As a result, it is not image population through either Adobe Photoshop, Picasa or Picnik that deceives the audience in a negative way. Image population, in a positive side, can really change people's minds and question their obsolete assumptions. That's what so many social issue advertising campaign did, and that is also what I tried to do with my own.
What I chose to manipulate is a picture of beer pouring, and the picture was somehow simple with half a bottle and a full mug of beer. I made several changes to the picture and thus raised awareness of people about drinking. The photo originally was found on istockphoto.com and I just pasted the link here for anyone who wants to know how my editing makes the picture look so much more weird and worse than it was, haha, just kidding lol. http://www.istockphoto.com/stock-photo-2668578-beer-pouring-in-to-mug.php. At first, I came up with the idea of using the beaker, which helps me illustrate the slogan "measure your drink". However, I failed to find any beaker with beer (why didnot lab teacher/chemist do that??It looks fun, haha) and integrate the beer part (in beer mug) with the empty beaker. I technically can do this if I changed the opacity of the beer part, so the beer part looks like be inside the beaker. However, other problem arose as the beer part cannot fit exactly within the area inside the beaker (beaker and beer mug have different sizes and different shapes though). Because of all these above problems, I ended up putting a ruler besides the mug though you donot often measure liquid with ruler lol. Noticing that there was a siginificant difference between the color of the ruler and the rest of the picture, I changed the hue/saturation so they can well fit with each other. And the last thing I did, to ensure everyone get my really really sophisicated and awkward idea, is to put the slogan in the middle.

+ + + + +

Questions:
1. In the post about editing the beer photo, what did the writer end up placing beside the mug?
2. Continue the post about editing the beer photo, picking up after its last sentence.

+ + + + +

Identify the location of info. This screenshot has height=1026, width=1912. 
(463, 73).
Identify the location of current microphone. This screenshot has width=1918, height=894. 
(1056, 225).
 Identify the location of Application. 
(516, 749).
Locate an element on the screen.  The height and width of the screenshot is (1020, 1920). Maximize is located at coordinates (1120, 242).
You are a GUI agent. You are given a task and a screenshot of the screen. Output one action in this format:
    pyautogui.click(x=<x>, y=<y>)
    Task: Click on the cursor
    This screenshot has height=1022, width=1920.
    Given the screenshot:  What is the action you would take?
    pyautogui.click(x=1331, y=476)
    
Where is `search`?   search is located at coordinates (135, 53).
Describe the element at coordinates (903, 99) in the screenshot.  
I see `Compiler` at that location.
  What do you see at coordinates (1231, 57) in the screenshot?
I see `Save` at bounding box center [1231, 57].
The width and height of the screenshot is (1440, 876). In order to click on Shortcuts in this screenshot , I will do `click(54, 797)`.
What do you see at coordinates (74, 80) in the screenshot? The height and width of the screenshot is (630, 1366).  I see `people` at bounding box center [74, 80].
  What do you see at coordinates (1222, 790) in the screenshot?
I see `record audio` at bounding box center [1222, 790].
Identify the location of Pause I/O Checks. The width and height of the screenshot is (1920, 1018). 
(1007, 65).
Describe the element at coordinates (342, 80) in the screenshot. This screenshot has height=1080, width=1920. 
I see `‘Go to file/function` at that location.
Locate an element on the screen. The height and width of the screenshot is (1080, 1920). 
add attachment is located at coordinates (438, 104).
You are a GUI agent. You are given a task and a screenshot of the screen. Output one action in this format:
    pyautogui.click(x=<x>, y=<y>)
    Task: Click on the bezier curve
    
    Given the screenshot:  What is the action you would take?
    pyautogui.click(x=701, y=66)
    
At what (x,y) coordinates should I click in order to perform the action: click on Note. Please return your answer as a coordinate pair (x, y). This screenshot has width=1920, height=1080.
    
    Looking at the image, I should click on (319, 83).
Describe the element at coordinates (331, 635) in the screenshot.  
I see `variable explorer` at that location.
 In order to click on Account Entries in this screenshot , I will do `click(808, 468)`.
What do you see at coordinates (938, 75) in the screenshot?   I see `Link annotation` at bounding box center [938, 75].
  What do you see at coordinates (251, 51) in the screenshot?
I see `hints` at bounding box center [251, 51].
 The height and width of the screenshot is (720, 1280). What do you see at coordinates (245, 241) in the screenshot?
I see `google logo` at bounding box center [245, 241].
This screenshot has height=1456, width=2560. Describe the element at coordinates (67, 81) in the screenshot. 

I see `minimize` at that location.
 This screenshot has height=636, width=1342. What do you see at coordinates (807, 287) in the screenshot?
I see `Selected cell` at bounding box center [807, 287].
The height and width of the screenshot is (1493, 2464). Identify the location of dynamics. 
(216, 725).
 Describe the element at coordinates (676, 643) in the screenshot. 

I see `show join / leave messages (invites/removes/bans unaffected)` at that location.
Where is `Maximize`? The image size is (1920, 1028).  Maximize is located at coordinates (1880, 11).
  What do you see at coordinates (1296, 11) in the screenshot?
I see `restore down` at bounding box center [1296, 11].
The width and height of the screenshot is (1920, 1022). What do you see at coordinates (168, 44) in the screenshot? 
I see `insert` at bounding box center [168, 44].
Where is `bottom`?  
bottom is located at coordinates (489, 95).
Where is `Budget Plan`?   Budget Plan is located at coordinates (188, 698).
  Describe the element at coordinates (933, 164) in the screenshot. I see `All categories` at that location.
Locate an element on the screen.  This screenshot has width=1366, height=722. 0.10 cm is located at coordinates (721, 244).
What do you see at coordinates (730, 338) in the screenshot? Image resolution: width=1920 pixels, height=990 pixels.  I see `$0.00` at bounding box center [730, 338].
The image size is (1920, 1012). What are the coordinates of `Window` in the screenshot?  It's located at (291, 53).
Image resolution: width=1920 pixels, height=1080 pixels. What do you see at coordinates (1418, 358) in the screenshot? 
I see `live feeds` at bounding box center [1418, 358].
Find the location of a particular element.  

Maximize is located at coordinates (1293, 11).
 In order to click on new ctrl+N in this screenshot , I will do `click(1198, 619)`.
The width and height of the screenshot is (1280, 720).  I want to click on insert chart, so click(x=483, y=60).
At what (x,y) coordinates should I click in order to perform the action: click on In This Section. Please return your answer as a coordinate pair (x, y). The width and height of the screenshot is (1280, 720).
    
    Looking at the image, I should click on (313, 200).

+ + + + +

Results of the exercise:
1. A ruler.

2.
I have no hope that it will change something in a wide scale, no way no way :(. But I really wish that everyone ever visiting my blog should tell themselves the message "measure your drinK".
Work cited:Salvo, Suzanne. "True lies." Communication World 25.5 (2008): 26-30. Academic Search Complete. EBSCO. Web. 10 Nov. 2010.
Very clever, Hang. Great job!
ReplyDeletethis was a good idea.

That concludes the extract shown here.